There’s a movement afoot to redesign the US methadone treatment system along the lines of that used by other nations, including the UK. It involves significant changes to the rules around who prescribes and dispenses the medication for treatment of Opioid Use Disorders (OUD).
Right now, that’s largely restricted to specialty clinics. With the proposed change, OUD patients would be able to obtain a prescription for methadone from a physician in the office setting, and have it filled by the local pharmacy. The advantages in terms of convenience should be obvious. And from a public health perspective, making methadone easier to get would likely result in fewer unintended overdoses.
I’m old enough to recall the era when it wasn’t unusual for a heroin addict to report several previous overdoses on assessment. None fatal, obviously. One patient dismissed his ODs as ‘no big thing, you just go to sleep for a while, then wake up again.’
Fentanyl has changed all that. Now the emphasis in public health is less on the quality of recovery and more on our desperate need to save lives.
As for the British model, here’s the information the NHS gives potential patients considering methadone for OUD.
Surprisingly– or maybe it’s not so surprising– existing methadone clinics appear to be against the get-your-own-prescription change. Here’s an article on the debate, reprinted from The Washington Post:
According to the article, the clinics see a loosening of regulations around methadone as encouraging diversion of the drug into illegal use, where it will become yet another part of the opioid problem. They have a point, obviously. Methadone is an opioid, after all, and we’ve seen that happen with medications of the type when they’ve escaped to the streets. Including heroin.
On the other hand, there are plenty of complaints about the current system of specialty methadone programs. For one thing, there aren’t enough of them around to be truly accessible for clients — especially outside large urban areas. The opioid epidemic hasn’t been confined to big cities, and is actually worse in some rural communities. Yet when one clinic closes (usually for financial reasons), rural patients are often forced to travel long distances, sometimes daily, for the drug they’re dependent on.
Because without it, they experience methadone withdrawal — which, according to many patients, is far more severe and debilitating than anything they experienced from heroin itself.
We do have an alternative: buprenorphine.
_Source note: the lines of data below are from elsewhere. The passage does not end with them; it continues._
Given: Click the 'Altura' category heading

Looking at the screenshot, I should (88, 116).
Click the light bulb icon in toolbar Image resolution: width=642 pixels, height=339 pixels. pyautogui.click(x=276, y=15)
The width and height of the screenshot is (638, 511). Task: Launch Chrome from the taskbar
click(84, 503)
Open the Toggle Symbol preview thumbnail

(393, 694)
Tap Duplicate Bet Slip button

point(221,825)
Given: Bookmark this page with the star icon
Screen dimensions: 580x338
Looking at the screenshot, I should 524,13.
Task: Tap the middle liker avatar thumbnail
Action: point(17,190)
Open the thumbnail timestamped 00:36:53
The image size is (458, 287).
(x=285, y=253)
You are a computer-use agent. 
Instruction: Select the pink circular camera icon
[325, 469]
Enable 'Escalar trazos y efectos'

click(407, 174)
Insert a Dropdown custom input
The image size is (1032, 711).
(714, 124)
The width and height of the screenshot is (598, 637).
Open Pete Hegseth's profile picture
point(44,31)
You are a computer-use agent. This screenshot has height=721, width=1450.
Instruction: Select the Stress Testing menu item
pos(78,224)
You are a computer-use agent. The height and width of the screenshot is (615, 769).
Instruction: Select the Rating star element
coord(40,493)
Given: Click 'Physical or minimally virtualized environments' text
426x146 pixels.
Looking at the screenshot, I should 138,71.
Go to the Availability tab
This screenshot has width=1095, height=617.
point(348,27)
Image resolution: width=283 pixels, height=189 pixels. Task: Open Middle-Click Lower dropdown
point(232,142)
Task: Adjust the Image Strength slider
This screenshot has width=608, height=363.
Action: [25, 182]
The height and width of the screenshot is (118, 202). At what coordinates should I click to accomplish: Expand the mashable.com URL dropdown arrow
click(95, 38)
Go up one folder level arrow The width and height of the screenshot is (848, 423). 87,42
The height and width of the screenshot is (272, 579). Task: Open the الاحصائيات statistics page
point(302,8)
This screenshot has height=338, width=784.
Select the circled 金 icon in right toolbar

It does much the same things for an OUD patient yet is generally thought to be less sedating and perhaps less harmful when abused. Bupe has already replaced methadone as the medication of choice in many inpatient detox centers, in large part because access is so much easier. The proposed change in the law would put methadone on much the same basis.
One problem: there are now currently some 300,000 Americans on methadone maintenance, and I’m assuming many of those will not want to transition to buprenorphine. They may be on high-dose regimens of methadone and fear withdrawal if and when they attempt to switch.
I don’t favor either side on this particular issue, because I see problems with both models. It’s reassuring that the newer model has been used with some success in Europe. But my experience is that many ideas that do well overseas struggle in the very different cultural and social environment that is America. And in our weird healthcare system, which in many respects, is not really a ‘system’ at all.
I am willing to bet that whatever the resolution turns out to be, some folks, maybe a lot of folks, will be unhappy. As Kurt Vonnegut would say, “so it goes.”